> >

YLBHI Duga Ada Manipulasi Izin Tambang Batu Andesit di Desa Wadas

Peristiwa | 11 Februari 2022, 23:05 WIB
Salah satu rangkaian aksi Warga Wadas, Purworejo, Jawa Tengah. Mereka Menolak Desanya Dijadikan Tambang Meterial untuk Pembangunan Bendungan Bener (Foto diambil sebelum pandemi Covid-19) (Sumber: Twitter @GEMPADEWA)

JAKARTA, KOMPAS. TV – Ketua Umum Yayasan Lembaga Bantuan Hukum Indonesia (YLBHI) Muhammad Isnur menduga terjadi manipulasi dalam surat-surat untuk izin menambang batu Andesit di Desa Wadas, Purworejo, Jawa Tengah.

Menurut dia, tidak jelasnya izin merupakan salah satu hal yang dipersoalkan, sehingga sebagian besar masyarakat Wadas menolak keberadaan pertambangan batuan andesit di desa mereka.

“Ini jauh dari masalah komunikasi. Tapi ini ada semacam manipulasi,” kata Muhammad Isnur saat menjadi narasumber di Program Sapa Indonesia Malam KOMPAS TV, Jumat (11/2/2022).

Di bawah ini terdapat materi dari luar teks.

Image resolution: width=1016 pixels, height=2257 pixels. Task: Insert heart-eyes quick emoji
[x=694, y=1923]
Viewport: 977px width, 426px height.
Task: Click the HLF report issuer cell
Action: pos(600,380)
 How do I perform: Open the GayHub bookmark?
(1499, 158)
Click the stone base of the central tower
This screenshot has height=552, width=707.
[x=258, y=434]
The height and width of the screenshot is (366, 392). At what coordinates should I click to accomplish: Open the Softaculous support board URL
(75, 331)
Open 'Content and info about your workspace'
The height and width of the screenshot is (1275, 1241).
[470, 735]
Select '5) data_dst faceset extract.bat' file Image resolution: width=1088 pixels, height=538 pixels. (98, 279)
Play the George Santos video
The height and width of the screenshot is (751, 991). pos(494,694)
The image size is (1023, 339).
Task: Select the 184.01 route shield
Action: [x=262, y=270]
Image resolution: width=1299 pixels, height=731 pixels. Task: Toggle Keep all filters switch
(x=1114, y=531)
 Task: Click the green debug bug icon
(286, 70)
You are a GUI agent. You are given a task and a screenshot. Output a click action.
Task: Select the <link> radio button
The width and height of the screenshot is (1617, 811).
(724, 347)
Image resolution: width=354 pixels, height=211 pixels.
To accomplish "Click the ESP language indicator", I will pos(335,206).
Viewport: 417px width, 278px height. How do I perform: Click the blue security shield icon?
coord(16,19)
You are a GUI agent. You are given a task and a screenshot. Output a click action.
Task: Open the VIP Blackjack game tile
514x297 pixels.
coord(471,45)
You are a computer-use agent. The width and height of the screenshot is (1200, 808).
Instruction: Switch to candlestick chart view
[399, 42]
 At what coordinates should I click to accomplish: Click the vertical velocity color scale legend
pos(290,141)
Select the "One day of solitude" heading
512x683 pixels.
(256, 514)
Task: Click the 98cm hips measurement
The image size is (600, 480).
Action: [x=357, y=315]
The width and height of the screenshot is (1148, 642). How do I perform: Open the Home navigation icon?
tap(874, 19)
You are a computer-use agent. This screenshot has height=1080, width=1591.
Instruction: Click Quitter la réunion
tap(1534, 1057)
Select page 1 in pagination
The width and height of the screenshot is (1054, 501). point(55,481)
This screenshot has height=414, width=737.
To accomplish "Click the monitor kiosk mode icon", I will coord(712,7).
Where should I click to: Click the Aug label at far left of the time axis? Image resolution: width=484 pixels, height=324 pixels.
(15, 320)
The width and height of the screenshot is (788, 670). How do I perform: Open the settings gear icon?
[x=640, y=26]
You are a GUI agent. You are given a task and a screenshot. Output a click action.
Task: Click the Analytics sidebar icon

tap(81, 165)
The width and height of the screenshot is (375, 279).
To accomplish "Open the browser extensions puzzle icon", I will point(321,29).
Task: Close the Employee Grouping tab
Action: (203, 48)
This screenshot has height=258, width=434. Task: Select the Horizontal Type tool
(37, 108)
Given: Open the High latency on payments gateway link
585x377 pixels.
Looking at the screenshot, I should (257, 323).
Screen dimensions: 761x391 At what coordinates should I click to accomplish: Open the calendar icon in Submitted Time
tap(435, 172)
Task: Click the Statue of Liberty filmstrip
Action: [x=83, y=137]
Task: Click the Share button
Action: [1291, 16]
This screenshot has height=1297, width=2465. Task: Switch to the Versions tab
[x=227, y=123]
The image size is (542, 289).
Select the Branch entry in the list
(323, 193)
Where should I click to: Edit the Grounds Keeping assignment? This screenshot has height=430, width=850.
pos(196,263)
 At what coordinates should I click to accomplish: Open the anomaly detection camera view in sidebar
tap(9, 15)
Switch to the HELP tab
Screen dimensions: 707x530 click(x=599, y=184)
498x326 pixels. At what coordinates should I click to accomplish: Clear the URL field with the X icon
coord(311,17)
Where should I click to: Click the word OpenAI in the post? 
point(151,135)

Baca Juga: Dialog Usut Tuntas Kericuhan di Desa Wadas, Apakah Ada Manipulasi? Berikut Selengkapnya!

Manipulasi izin yang dimaksud Isnur adalah ketidaksesuaian antara surat perizinan dengan kegiatan di Desa Wadas.

Menurut Isnur, ada surat izin penetapan lokasi (IPL) pengadaan tanah untuk pembangunan Bendungan Bener di Purworejo.

Menurut catatan, izin IPL ini dikeluarkan oleh Pemerintah Provinsi Jawa Tengah pada 7 Juni 2018.

Baca Juga: Mahasiswa PMII Jember Kecam Represifitas Aparat di Wadas

Namun persoalannya, kata Isnur, kegiatan yang direncanakan pemerintah di Desa Wadas adalah penambangan batu andesit dan bukan pembangunan bendungan.

“Jadi, tidak ada pembangunan Bendungan di desa Wadas. Lokasi Bendungan Bener itu jauh dari Desa Wadas,” ujar Isnur.